---------- Extracted information ----------

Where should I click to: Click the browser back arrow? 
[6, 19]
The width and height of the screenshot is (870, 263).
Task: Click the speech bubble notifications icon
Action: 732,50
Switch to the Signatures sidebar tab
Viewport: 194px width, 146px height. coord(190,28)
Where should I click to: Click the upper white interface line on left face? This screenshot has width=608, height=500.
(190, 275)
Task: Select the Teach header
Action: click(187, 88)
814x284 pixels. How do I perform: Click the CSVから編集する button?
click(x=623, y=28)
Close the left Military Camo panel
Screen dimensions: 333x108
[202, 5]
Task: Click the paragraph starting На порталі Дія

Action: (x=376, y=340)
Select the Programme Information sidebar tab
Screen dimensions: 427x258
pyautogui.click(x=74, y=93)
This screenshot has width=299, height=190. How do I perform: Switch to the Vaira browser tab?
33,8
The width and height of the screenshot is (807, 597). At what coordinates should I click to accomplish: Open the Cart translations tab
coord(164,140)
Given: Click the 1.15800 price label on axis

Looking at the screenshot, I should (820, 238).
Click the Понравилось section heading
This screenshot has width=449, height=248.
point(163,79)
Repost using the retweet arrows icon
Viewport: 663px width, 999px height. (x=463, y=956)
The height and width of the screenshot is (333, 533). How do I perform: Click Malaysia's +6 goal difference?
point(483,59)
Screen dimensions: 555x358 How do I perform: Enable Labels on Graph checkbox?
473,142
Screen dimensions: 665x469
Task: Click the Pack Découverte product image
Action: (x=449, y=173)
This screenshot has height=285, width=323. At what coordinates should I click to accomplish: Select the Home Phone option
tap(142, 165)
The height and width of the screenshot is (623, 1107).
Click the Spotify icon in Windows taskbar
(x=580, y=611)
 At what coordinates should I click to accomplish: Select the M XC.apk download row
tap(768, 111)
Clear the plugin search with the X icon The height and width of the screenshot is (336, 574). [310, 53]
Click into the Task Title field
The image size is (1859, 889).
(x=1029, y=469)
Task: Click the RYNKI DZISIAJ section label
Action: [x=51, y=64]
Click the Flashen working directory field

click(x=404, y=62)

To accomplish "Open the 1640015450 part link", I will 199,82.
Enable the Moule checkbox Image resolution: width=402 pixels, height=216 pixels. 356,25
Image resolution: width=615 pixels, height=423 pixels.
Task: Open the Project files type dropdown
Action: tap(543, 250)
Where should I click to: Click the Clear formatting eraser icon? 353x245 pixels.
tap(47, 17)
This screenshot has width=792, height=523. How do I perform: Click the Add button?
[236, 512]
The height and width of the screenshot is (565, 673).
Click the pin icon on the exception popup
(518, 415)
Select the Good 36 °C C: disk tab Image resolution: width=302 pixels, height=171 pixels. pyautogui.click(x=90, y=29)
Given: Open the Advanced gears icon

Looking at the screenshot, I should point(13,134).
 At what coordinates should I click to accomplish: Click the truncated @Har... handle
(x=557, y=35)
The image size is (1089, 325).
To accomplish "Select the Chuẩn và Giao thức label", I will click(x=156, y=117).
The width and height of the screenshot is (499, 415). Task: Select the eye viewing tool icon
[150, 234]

----------

▶ _Try it_: After locating the line that holds "Given: Open the Advanced gears icon", print it and each line after it through the end of the data, exactly as it stands.

▶ _Finished task_:
Given: Open the Advanced gears icon

Looking at the screenshot, I should point(13,134).
 At what coordinates should I click to accomplish: Click the truncated @Har... handle
(x=557, y=35)
The image size is (1089, 325).
To accomplish "Select the Chuẩn và Giao thức label", I will click(x=156, y=117).
The width and height of the screenshot is (499, 415). Task: Select the eye viewing tool icon
[150, 234]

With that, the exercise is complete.